HDFC’s Parekh says profit-making cos should cut their product prices in wake of corporate tax cut

New Delhi: Confident about the Indian growth story getting a big boost from the recent corporate tax rate cuts, eminent banker Deepak Parekh has said profit-making companies should pass on a part of the benefits to consumers by lowering their product prices as that would also help increase their sales.

He also dismissed concerns about any major impact on fiscal deficit side due to the government foregoing a big chunk of their estimated tax revenues and said a strong disinvestment pipeline, starting with Air India, should help fill the gap.

"Our tax rates have become very competitive now and the government's move to lower corporate tax rates should help the country attract manufacturing units which we were losing to countries like Vietnam, Cambodia, Thailand, Indonesia and the Philippines," Parekh said in an interview.

"We were losing manufacturing units in sectors like textiles to these countries and fresh investments can now come to India with lower tax rates," he said.

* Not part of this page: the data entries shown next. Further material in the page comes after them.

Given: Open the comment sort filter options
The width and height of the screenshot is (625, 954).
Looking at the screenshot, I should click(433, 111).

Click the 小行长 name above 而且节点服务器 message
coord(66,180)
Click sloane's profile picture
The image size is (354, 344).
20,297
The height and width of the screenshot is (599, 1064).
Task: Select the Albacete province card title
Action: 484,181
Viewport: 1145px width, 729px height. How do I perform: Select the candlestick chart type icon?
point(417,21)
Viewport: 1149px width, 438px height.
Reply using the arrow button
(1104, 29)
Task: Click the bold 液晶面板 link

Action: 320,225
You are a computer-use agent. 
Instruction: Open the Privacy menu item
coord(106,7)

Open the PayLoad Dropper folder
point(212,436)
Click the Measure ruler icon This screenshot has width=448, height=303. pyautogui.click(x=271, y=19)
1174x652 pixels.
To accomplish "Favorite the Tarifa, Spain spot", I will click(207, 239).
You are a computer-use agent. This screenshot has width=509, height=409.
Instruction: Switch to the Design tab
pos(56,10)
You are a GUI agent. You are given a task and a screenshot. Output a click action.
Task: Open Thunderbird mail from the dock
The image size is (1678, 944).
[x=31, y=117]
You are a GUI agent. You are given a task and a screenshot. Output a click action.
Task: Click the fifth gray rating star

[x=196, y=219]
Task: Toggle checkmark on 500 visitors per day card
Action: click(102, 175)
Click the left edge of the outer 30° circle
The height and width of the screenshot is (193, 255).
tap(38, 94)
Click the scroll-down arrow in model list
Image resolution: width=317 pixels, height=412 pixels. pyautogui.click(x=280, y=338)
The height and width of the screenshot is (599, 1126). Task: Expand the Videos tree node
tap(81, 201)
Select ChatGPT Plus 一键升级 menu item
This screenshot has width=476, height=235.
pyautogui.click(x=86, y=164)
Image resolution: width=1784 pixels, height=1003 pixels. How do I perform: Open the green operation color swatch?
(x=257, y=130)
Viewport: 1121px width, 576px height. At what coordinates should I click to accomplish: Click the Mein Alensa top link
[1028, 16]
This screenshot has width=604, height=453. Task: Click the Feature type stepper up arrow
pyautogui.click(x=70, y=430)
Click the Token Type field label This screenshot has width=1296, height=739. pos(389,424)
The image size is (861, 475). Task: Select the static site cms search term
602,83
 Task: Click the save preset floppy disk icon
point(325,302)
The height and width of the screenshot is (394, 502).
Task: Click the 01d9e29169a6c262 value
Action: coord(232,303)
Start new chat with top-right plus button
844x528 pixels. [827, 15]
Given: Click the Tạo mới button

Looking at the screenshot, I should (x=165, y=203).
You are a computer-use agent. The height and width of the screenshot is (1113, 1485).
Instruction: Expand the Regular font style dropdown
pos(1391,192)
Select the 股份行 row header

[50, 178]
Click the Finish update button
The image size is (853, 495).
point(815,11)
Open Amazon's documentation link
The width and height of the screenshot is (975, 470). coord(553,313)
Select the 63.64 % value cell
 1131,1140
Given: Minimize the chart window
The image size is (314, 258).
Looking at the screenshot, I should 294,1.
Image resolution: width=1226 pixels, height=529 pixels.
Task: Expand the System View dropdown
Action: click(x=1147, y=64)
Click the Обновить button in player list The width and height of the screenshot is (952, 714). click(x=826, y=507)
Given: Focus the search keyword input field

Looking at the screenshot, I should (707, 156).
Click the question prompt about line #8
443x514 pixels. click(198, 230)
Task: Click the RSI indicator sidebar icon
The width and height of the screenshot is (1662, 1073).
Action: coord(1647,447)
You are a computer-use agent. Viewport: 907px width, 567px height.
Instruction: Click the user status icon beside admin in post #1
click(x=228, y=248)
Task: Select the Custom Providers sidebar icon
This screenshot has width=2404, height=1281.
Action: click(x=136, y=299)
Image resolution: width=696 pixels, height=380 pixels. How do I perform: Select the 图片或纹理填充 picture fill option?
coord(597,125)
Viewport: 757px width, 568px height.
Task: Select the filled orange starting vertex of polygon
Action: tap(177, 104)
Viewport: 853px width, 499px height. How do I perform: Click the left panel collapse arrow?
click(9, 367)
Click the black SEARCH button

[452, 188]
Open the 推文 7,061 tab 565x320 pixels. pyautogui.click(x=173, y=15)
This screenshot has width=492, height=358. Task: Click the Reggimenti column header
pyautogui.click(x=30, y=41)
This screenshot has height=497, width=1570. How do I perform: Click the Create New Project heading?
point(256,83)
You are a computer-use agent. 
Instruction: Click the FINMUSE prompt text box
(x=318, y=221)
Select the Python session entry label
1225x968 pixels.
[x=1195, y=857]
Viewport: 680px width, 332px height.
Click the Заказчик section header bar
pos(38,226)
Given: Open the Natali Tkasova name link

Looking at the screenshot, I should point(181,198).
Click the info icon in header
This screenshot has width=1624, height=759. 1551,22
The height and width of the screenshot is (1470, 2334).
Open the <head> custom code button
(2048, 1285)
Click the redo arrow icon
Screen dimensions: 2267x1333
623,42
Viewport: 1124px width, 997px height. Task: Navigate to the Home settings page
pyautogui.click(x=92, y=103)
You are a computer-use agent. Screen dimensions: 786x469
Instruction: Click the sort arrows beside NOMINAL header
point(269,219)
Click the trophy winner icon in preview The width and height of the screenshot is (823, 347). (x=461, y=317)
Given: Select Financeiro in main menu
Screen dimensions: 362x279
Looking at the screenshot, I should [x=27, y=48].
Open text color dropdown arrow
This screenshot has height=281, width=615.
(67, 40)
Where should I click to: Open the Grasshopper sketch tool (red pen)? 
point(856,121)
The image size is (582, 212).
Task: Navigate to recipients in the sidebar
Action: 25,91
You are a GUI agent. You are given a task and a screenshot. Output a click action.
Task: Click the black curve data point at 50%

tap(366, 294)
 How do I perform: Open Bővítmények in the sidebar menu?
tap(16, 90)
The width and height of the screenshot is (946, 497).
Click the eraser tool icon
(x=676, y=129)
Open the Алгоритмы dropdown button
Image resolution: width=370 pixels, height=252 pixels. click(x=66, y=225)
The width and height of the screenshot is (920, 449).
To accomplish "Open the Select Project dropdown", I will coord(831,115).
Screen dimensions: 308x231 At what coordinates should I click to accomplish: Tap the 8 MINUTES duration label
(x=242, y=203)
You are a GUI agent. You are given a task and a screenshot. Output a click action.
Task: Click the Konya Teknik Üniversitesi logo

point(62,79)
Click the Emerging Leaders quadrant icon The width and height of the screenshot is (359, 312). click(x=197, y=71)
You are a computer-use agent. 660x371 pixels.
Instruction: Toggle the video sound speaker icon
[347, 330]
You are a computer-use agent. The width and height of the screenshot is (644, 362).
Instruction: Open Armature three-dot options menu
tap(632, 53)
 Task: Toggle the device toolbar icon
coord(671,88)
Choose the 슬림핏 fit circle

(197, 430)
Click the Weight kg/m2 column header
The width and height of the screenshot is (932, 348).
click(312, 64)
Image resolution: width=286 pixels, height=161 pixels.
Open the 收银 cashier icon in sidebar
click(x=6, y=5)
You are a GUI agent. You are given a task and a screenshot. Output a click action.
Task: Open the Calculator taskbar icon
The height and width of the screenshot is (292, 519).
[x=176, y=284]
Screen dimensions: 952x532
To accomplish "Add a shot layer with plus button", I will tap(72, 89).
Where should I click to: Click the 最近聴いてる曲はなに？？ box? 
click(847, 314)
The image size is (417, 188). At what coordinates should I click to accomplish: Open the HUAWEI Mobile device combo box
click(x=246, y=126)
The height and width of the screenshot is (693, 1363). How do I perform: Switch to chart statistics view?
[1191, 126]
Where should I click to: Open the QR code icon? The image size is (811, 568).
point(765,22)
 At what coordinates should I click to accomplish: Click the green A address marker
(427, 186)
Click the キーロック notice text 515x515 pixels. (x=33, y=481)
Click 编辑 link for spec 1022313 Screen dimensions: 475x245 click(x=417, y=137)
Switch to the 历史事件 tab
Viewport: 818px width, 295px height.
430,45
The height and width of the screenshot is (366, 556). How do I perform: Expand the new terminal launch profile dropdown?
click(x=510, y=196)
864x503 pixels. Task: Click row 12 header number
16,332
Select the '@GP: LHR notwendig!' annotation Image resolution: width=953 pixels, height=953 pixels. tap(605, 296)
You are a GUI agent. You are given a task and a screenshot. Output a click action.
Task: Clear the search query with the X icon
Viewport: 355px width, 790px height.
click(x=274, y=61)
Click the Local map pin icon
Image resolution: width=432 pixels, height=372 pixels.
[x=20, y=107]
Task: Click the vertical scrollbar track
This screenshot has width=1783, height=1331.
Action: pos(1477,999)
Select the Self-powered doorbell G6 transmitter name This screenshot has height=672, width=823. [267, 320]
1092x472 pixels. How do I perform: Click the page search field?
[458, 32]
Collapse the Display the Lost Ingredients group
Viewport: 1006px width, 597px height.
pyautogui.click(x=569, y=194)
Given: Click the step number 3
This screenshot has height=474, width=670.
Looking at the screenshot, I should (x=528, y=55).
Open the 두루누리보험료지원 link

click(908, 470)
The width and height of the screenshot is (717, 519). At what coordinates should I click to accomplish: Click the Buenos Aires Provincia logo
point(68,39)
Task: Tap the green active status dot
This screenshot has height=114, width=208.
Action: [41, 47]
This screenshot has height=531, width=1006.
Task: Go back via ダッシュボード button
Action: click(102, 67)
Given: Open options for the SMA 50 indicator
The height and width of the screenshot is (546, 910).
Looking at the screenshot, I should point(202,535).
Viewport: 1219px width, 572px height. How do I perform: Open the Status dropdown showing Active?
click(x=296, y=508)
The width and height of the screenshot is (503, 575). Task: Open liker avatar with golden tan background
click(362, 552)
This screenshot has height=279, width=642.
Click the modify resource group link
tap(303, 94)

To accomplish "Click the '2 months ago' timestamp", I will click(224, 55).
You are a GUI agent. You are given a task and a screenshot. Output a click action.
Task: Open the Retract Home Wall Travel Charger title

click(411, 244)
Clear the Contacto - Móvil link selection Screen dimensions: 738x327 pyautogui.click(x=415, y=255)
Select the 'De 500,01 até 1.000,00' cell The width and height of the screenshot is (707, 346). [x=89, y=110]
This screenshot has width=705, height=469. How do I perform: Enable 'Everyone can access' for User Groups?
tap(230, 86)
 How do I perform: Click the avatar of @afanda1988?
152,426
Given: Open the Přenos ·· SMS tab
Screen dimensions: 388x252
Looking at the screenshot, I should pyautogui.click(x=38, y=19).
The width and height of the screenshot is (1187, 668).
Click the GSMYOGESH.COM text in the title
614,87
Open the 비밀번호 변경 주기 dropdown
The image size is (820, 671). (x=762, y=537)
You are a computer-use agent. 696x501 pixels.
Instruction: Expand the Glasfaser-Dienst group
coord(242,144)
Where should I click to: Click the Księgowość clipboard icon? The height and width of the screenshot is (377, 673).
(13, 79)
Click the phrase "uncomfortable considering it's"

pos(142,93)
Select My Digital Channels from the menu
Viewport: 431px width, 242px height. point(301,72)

Parekh, Chairman of financial sector conglomerate HDFC Ltd, said the government move has been taken well by foreign investors as well. "The sentiments and confidence level have got a big boost.

Profitable companies can pass on part of benefits to consumers by reducing product prices. The companies can reduce their margins a little bit, so that their sales pick up.

"If a company wants to be competitive in the market and if it wants to sell its product more, it should share the tax cut benefits by lowering the product prices," he said. He said the reduction of GST rates on hotels and catering etc would also give these sectors a boost.

Last Friday, the government slashed corporate tax by almost 10 percentage points as part of efforts to pull the economy out of a six-year low growth rate with a Rs 1.45-lakh crore tax break.

Base corporate tax for existing companies has been reduced to 22 per cent from the current 30 per cent; and for new manufacturing firms, incorporated after October 1, 2019 and starting operations before March 31, 2023, to 15 per cent from the current 25 per cent.

Several experts have, however, warned that India's fiscal deficit will widen as a result of the corporate tax reduction by the government.

Asked about the possible widening of fiscal deficit, Parekh said the government has clearly said there are 7-8 central public sector enterprises where they have already got Cabinet approval for divestment.

Expecting Air India to go first off the block, Parekh said a part of the national carrier's debt has already been transferred to another company to make its sale viable.

"Disinvestment should take care of the concerns on fiscal deficit side. All of these may not happen in this fiscal, but six months is a long time and 3-4 companies can get sold and generate necessary funds for the government," he said.